At the hearing, petitioner presented evidence attendant to the events surrounding respondent's execution of the Waiver on July 24, 1997. The following witnesses testified: James Lieb (“Lieb”), petitioner's administrative officer for the Trust from 1993 through March 1997; John “Jack” Fitzpatrick (“Fitzpatrick”), petitioner's investment officer for the Trust from February 1997 through the time in question; Elliot Gumaer (“Gumaer”), a partner at the Rochester law firm of Nixon Hargrave Devans & Doyle (“Nixon Hargrave”), counsel for petitioner in connection with the preparation and filing of the account in question; and Kimberly Rabideau (“Rabideau”), a Trusts and Estates paralegal at Nixon Hargrave at that time.4 Respondent also testified briefly at the hearing.
According to the witnesses, as a result of the August 1996 death of the Trust's co-trustee, petitioner sought to settle its intermediate account for the Trust. In September 1996, Lieb wrote a letter to respondent, advising her that: (1) petitioner would prepare a formal accounting, detailing the Trust's activities from its inception; (ii) once completed, she would have an opportunity to review the account, and (iii) she would be asked to approve or disapprove of the co-trustees' actions during the period of the account (Ex. 2). In February 1997, Lieb wrote a second letter to her, informing her that Fitzpatrick had succeeded John Teegardin as investment officer for the Trust and her separate investment management account, and that Fitzpatrick would be contacting her in the near future to introduce himself to her (Ex. 3). Later that month, Lieb sent another letter to respondent, informing her that she would be receiving from Nixon Hargrave an accounting, prepared by petitioner (Ex. 5). Respondent did not respond to the foregoing letters.
In early April and in late May 1997, Fitzpatrick contacted respondent by telephone. During these conversations, Fitzpatrick and respondent discussed only the status of her investments and other business matters petitioner ordinarily handled for her. There was no discussion of the account or prospective accounting proceeding.

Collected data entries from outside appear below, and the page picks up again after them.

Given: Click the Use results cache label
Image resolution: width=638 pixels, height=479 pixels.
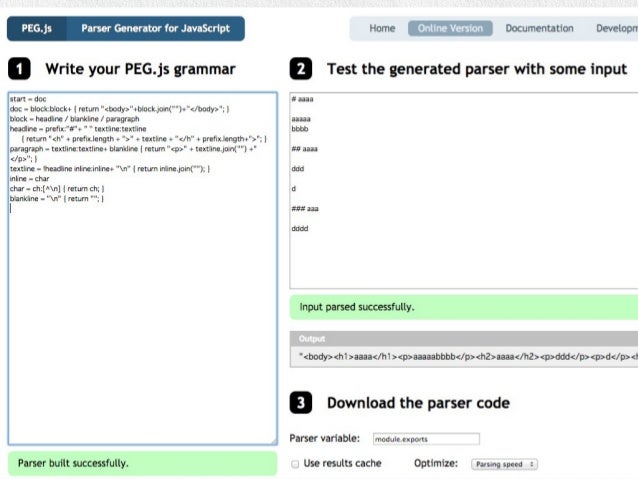Looking at the screenshot, I should (342, 464).
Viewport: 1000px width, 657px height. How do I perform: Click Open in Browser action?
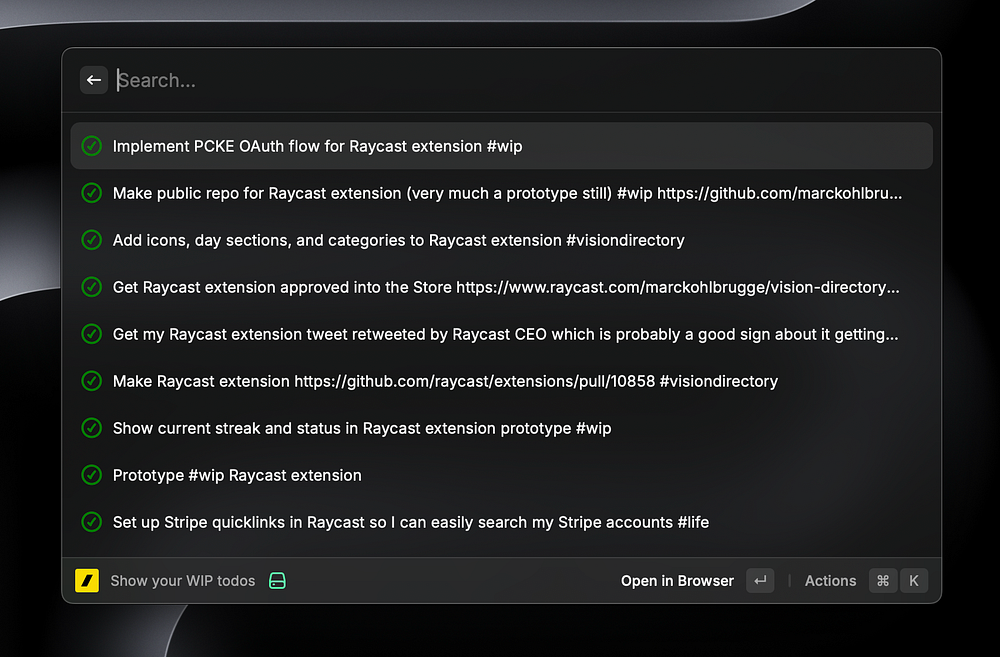coord(677,581)
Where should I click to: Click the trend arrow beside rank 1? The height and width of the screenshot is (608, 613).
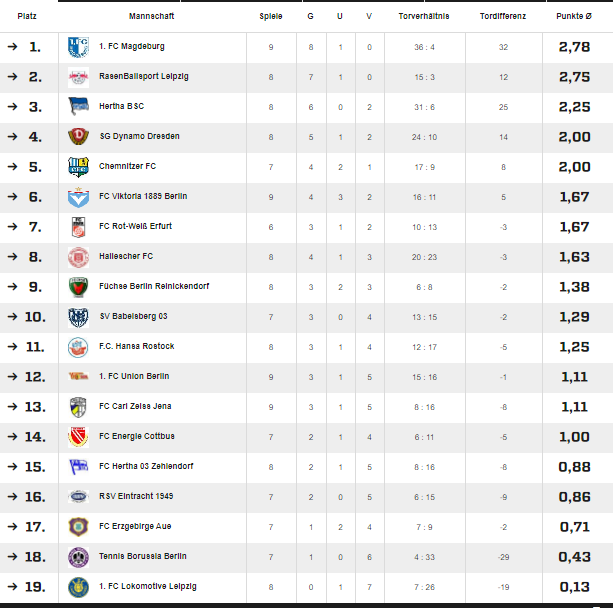click(12, 47)
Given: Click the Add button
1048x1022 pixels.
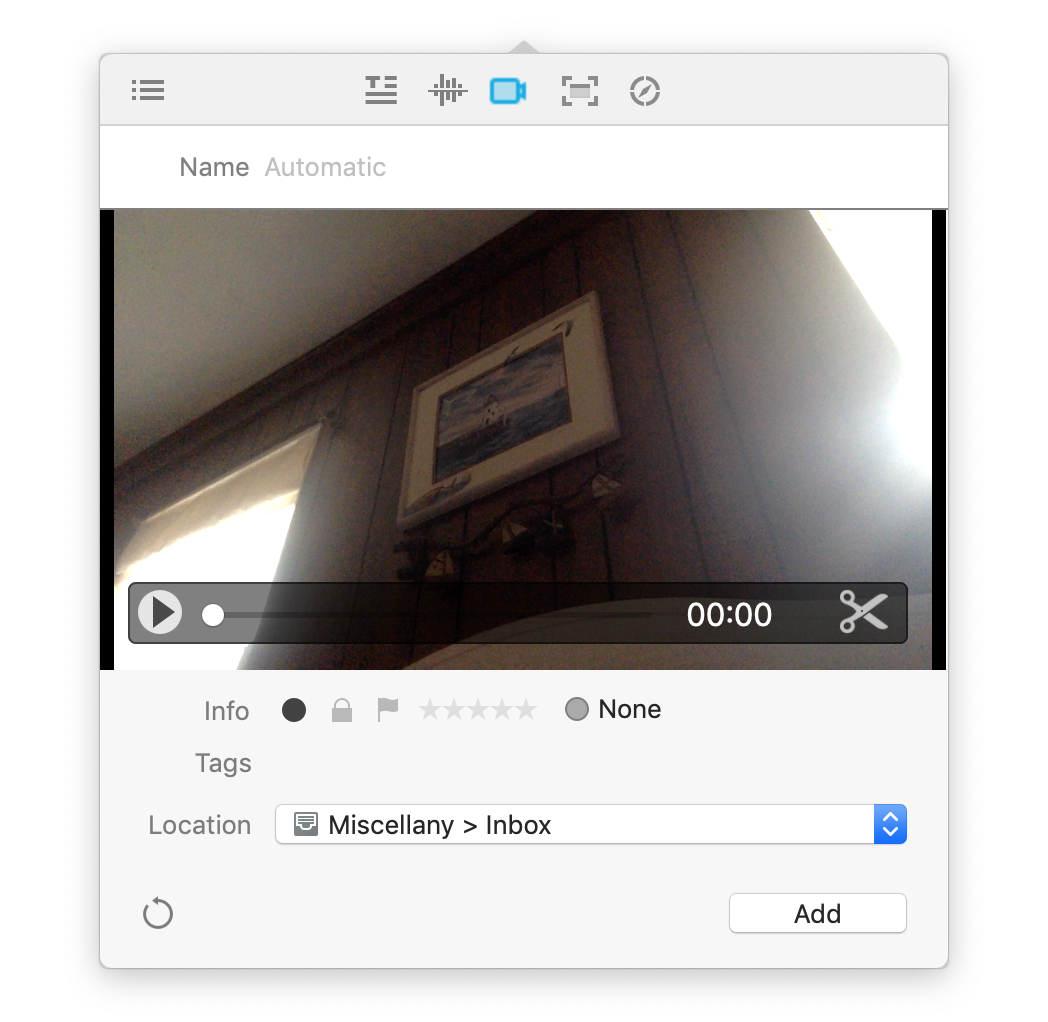Looking at the screenshot, I should coord(817,913).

In the interim, Lieb gathered the information petitioner would need to complete the account. In May 1997, Gumaer received this information. Gumaer attempted to contact respondent by telephone several times to discuss the procedure attendant to the accounting proceeding, but respondent did not return Gumaer's phone calls. Thereupon, Gumaer decided to obtain waivers and consents from the interested parties, including respondent, rather than serve a citation upon them. According to Gumaer, he made this decision without any indication from petitioner that there was an urgency to complete an accounting proceeding in light of the Janes decision, or that petitioner had any concerns about the performance of the Trust's shares in Eastman Kodak during the accounting period.
On June 20, 1997, Rabideau contacted respondent by telephone. She told respondent that petitioner would commence the accounting proceeding shortly, and that respondent, as an interested party, would be receiving a package which contained a copy of the account for her review. During this conversation, Rabideau also told respondent that if she approved of the documents in the package, she should sign the Waiver, which would then be filed with the Court. Rabideau did not describe to respondent the meaning or import of the Waiver (Ex. 20, at 153-154).

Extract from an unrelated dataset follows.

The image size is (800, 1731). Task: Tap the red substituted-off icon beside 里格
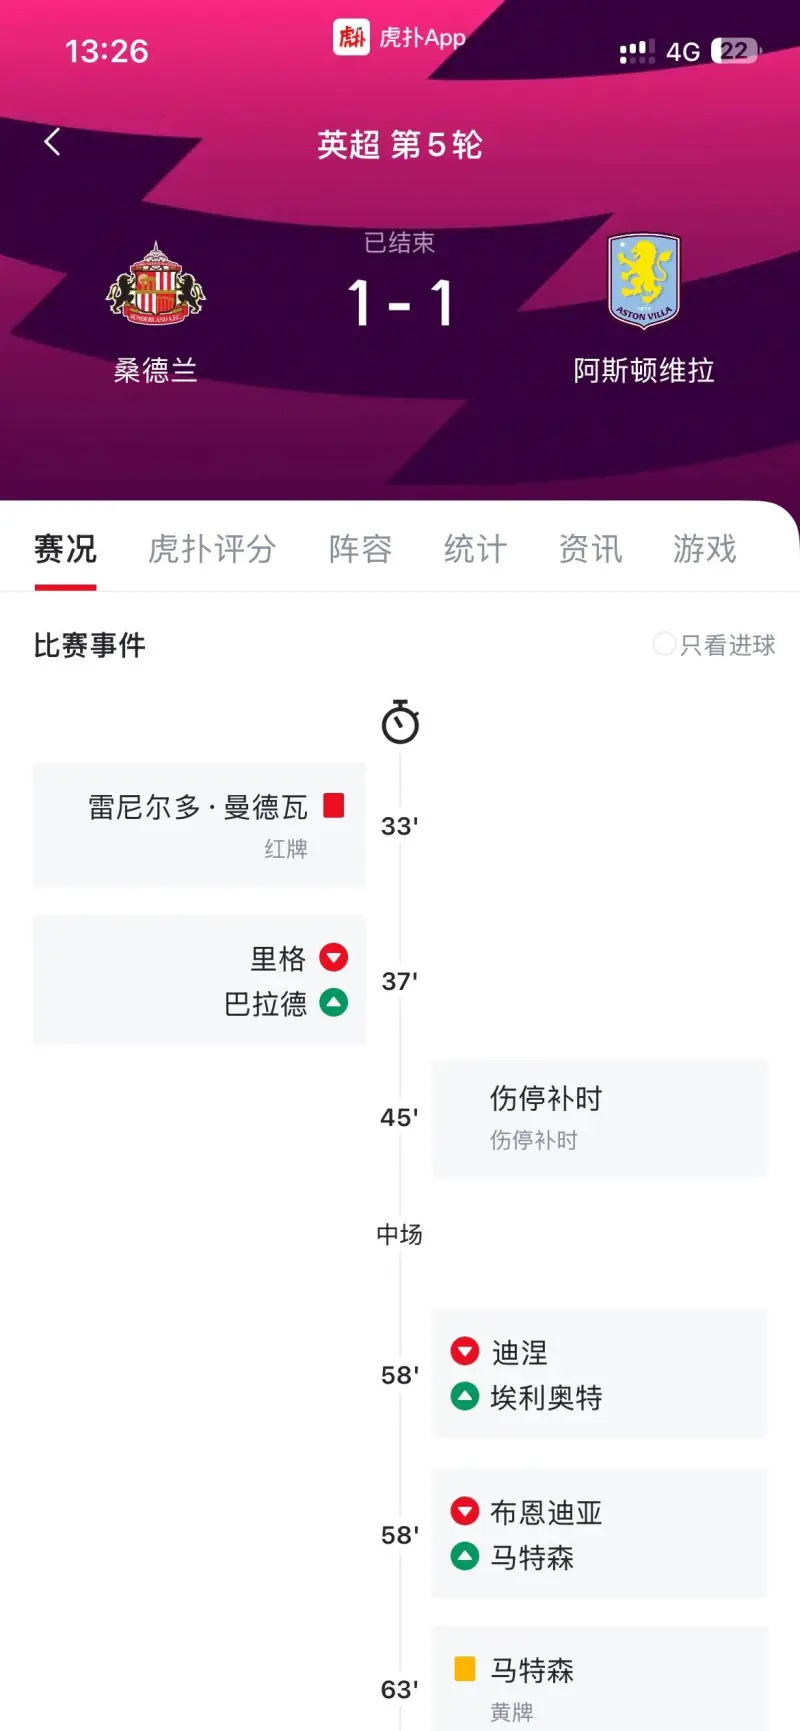point(334,957)
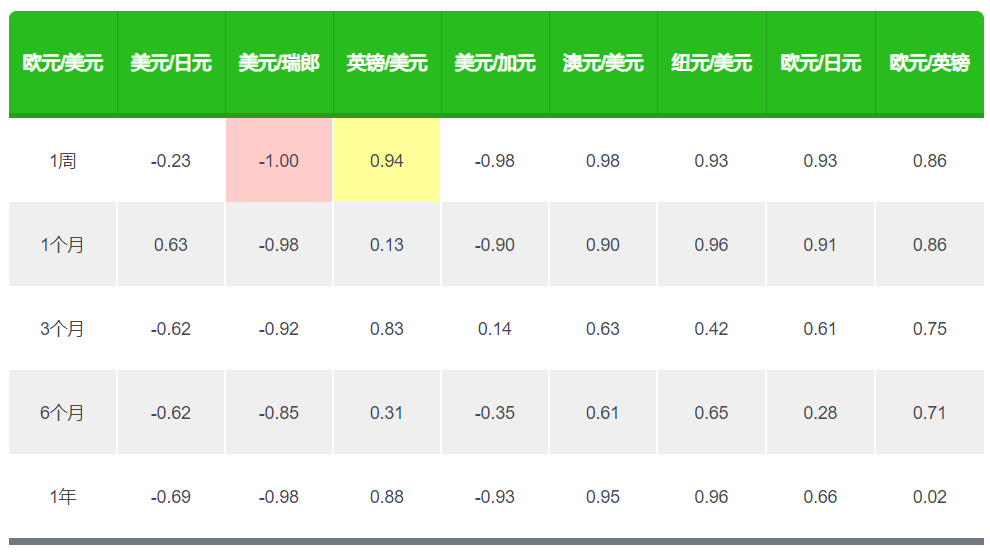
Task: Click the 6个月 row label
Action: (63, 413)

On July 2, Fitzpatrick telephoned respondent to set up an appointment with her in California during a trip to the West Coast he had already scheduled for later that month. During their conversation, they made an appointment to meet on the evening of July 23 at a Santa Monica restaurant. Fitzpatrick confirmed their appointment in writing later that week, without reference to the accounting proceeding or anything pertaining to the account (Ex. 16). According to Fitzpatrick, he was unaware of Gumaer's preparation of the account at this juncture.
On July 17, while speaking with Gumaer on a matter unrelated to the Trust or the accounting, Fitzpatrick mentioned his upcoming trip to California. Gumaer told Fitzpatrick that Nixon Hargrave was preparing documents which, he had determined, needed to be personally delivered to respondent, due to his inability to contact her. Fitzpatrick agreed to deliver the documents to respondent when he met her in California. Later that day, Gumaer instructed Rabideau to prepare a package of documents, consisting of the petition, account, and an original and copy of the Waiver (“package”),5 and deliver those documents to Fitzpatrick. At Gumaer's request, Rabideau then contacted Fitzpatrick and told him that she was working on the documents pertaining to the Trust.
On July 18, Rabideau prepared a cover letter addressed to respondent (Ex. 15). Therein, Rabideau: (i) reminded respondent why the accounting proceeding was going to be commenced; (ii) informed her that the package being delivered to her consisted of copies of the petition and account, and an original and copy of the Waiver; and (iii) instructed her to examine the account, and if she approved of it, to sign the original Waiver before a notary and return it in an envelope which was provided, or have Fitzpatrick bring it back to Rochester subsequent to their meeting.6 The letter does not address the substance or import of any of the documents in the package.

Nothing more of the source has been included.